In the latest Kafka elasticsearch connector version (5.1.2), they seemed to have made some progress though. See https://docs.confluent.io/current/connect/kafka-connect-elasticsearch/index.html#security

The Elasticsearch connector can write data to a secure Elasticsearch cluster that supports basic authentication by setting the connection.username and connection.password configuration properties.

Do you have a chance to test it? I'm not sure if it supports https though. But for sure the right answer is to be found in Kafka mailing list. I don't think there is a way to disable TLS once security is activated on an elasticsearch cluster running 6.6+...

2 Likes

This is not a good way to respond to someone that was only trying to help you, especially on a community forum for an open source project, but frankly ever. Posting confrontationally like this establishes you as an adversary rather than a collaborator, is an ineffective way to make a point, and contributes to building a poor reputation for yourself.

I say this hoping that it will have a positive impact on you but even if not I state it for the benefit of the entire community that we expect civil discourse here.

8 Likes

Hi Jason.

Sure, I do apologize for the tone.

However that does not change the essence of the matter. You say , quote: "... to respond to someone that was only trying to help you ...". What kind of help are you meaning here ? The answer received simply repeated what myself have already indicated: that Connect does not support out-of-the-box SSL. I had obviously asked for a work-around, if any, based on the assumption that your team has got a lot of experience with that.
Look at the answer of David above, who does make an effort to analyze the situation (really thx for that), admitting of course that the problem lies with Kafka.

So perhaps a nice answer from yourself, apart from putting me to the wall (which is ok) would have also to add something really technically useful.
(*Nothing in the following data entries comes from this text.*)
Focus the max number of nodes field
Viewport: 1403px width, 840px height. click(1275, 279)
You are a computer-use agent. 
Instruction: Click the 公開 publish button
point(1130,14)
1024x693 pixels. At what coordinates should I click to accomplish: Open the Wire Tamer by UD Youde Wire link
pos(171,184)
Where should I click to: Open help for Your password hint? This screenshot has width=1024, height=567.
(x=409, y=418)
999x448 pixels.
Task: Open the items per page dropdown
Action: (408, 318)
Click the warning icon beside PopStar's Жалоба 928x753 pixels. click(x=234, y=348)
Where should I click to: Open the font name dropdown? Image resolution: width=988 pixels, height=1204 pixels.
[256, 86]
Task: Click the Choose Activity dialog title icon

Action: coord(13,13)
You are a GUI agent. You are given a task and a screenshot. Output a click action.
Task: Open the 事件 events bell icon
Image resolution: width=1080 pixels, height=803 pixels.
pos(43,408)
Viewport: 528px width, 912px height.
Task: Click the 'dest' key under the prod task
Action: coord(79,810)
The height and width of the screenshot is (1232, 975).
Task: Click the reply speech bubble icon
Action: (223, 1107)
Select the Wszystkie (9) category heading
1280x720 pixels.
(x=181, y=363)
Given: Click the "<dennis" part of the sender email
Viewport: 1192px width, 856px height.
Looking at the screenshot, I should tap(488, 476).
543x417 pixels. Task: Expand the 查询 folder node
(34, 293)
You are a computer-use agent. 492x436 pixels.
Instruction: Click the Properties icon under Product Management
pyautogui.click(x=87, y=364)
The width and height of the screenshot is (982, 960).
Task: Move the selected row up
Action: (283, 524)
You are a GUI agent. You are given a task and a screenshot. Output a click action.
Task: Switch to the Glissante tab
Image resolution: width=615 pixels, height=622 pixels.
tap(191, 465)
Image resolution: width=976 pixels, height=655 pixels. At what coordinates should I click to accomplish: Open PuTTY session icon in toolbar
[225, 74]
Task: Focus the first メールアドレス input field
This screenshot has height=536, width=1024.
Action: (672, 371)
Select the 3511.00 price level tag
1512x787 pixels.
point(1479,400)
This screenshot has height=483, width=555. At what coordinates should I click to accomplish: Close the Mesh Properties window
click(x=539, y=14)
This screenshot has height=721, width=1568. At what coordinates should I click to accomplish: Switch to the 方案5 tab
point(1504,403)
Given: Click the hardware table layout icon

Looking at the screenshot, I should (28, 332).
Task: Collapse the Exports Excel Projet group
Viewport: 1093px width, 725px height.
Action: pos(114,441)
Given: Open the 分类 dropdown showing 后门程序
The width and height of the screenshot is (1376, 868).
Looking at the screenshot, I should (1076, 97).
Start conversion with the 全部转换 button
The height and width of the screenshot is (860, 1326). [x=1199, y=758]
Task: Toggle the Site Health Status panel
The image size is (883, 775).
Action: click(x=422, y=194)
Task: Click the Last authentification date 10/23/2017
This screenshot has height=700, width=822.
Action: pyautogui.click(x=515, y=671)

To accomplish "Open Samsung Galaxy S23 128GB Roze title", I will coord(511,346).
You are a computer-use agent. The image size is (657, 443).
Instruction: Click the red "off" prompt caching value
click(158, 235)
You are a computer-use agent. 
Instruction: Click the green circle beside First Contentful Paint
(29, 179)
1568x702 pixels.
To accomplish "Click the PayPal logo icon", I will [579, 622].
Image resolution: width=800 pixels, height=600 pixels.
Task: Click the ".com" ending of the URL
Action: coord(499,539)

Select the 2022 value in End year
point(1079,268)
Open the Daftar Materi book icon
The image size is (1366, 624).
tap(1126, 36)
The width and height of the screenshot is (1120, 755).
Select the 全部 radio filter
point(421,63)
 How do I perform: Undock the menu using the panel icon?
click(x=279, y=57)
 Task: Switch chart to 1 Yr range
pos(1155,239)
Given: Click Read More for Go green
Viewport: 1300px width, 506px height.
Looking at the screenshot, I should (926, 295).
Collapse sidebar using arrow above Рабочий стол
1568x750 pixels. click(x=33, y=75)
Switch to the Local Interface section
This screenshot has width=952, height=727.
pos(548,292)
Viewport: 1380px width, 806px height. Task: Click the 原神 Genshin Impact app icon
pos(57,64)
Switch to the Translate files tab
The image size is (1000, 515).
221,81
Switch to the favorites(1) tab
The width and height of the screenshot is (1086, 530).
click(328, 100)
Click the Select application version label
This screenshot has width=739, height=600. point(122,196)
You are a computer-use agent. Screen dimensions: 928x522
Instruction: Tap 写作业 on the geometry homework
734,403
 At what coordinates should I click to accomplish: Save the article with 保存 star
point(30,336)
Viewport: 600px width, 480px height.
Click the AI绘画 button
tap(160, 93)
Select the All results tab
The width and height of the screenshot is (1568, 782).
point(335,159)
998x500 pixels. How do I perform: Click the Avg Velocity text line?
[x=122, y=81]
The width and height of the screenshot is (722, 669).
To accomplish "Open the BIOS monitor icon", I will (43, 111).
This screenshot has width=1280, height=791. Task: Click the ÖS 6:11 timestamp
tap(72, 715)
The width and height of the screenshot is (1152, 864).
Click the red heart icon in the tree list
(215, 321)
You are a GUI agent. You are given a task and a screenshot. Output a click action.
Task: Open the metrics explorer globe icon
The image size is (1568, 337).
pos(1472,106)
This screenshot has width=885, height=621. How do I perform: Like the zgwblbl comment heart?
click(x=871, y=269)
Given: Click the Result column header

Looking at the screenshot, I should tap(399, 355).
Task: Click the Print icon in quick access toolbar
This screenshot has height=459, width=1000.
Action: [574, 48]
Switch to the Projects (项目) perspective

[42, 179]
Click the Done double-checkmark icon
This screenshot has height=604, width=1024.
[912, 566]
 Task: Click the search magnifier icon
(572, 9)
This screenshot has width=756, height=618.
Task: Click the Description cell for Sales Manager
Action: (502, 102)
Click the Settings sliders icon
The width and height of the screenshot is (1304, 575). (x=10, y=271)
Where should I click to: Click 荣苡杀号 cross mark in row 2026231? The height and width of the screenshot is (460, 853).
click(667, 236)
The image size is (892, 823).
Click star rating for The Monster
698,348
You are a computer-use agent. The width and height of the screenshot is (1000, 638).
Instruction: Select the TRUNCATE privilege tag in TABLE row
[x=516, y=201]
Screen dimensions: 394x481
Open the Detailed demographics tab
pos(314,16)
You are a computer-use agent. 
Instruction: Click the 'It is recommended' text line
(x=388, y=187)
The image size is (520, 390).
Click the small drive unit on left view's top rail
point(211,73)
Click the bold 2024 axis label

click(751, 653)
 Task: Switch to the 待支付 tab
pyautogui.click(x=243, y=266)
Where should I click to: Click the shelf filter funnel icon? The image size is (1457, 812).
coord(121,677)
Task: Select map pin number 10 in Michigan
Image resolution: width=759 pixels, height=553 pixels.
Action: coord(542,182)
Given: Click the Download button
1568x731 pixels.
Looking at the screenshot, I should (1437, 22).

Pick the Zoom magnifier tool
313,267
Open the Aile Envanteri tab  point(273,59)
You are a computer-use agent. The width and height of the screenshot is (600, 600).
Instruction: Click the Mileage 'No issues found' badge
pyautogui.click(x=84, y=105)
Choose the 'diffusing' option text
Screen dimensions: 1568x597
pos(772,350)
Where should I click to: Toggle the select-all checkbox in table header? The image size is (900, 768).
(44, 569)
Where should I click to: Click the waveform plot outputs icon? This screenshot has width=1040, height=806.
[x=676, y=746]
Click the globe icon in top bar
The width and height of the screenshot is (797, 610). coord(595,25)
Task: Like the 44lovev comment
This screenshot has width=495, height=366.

Which you did not. How about, in the future, 1 sentence dealing with moral issues + 1 dealing with technical issues ?

Anyway, thanks for your remarks, they do help me, perhaps mine will also help you and your team.

Hi David,

And really thanks for your balanced answer (again, I do admit my high tone was wrong, still I also do maintain a "commercial" answer is not really helpful in a forum).

but to the point: indeed we do not want to disable TLS. If not for other reason then because we need it to activate SAML authentication for other applications.
So basic authentication is not enough overall.

And anyway, in the end we did find the solution: manually add the server's certificate into client java's "cacerts" keystore. Sure enough, not so convenient and reliable as a simple entry into a dedicated configuration file but for now it worked fine.

Best regards.

In that context, the "help" was the confirmation that your statement is true (Connect does not support out of the box SSL) and the suggestion that the quickest way to resolution for you, would probably be an enhancement request with the maintainers of the software component that was lacking the feature/functionality you need. It might have been short and apologies if the length of it made it sound dismissive, but we try to go through and help with as many topics as possible and sometimes, short answers are what we come up with :slight_smile: No matter how much longer I could have explained it though, the cause/analysis/suggestion would remain exactly the same.

You can retain the right to think this is "totally useless" and "unprofessional" as I do retain the right to think otherwise and definitely know that this was neither the intent nor the goal of that message. I'm glad you have found a workaround for the issue and hope this helps others facing the same limitation.

4 Likes

This topic was automatically closed 28 days after the last reply. New replies are no longer allowed.